=== Prompt ===
Look below for the line that has "Open the illumination Mode dropdown". Set down the lines from there through the line that has "You are a computer-use agent. The", exactly as written.

=== Records for the task ===

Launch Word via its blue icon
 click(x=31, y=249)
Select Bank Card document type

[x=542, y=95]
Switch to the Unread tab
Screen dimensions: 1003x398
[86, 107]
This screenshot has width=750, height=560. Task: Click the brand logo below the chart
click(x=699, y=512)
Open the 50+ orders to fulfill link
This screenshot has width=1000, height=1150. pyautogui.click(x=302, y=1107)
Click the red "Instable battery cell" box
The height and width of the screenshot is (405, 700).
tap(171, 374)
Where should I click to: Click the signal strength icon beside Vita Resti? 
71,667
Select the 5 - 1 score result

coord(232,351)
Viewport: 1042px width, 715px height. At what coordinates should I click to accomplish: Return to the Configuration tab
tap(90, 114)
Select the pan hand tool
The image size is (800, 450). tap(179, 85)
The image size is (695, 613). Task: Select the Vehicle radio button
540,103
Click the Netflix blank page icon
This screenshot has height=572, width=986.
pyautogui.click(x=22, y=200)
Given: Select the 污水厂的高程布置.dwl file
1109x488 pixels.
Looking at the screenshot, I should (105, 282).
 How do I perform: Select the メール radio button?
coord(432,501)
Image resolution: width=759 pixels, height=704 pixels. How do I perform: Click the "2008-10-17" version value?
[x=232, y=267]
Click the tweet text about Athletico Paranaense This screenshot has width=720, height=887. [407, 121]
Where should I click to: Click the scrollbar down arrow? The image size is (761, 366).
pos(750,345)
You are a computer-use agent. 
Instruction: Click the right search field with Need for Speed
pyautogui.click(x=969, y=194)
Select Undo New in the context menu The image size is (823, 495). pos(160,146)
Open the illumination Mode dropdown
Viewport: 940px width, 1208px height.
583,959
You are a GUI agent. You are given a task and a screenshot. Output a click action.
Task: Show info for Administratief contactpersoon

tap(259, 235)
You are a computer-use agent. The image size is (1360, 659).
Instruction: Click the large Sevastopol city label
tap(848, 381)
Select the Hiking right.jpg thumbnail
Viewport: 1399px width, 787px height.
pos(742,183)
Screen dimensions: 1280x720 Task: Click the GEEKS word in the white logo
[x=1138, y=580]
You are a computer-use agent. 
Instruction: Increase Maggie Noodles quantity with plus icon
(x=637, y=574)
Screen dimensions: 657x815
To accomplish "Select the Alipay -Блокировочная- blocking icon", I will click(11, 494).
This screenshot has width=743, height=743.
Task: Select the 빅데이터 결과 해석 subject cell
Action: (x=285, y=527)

===

=== Exercise result ===
Open the illumination Mode dropdown
Viewport: 940px width, 1208px height.
583,959
You are a GUI agent. You are given a task and a screenshot. Output a click action.
Task: Show info for Administratief contactpersoon

tap(259, 235)
You are a computer-use agent. The image size is (1360, 659).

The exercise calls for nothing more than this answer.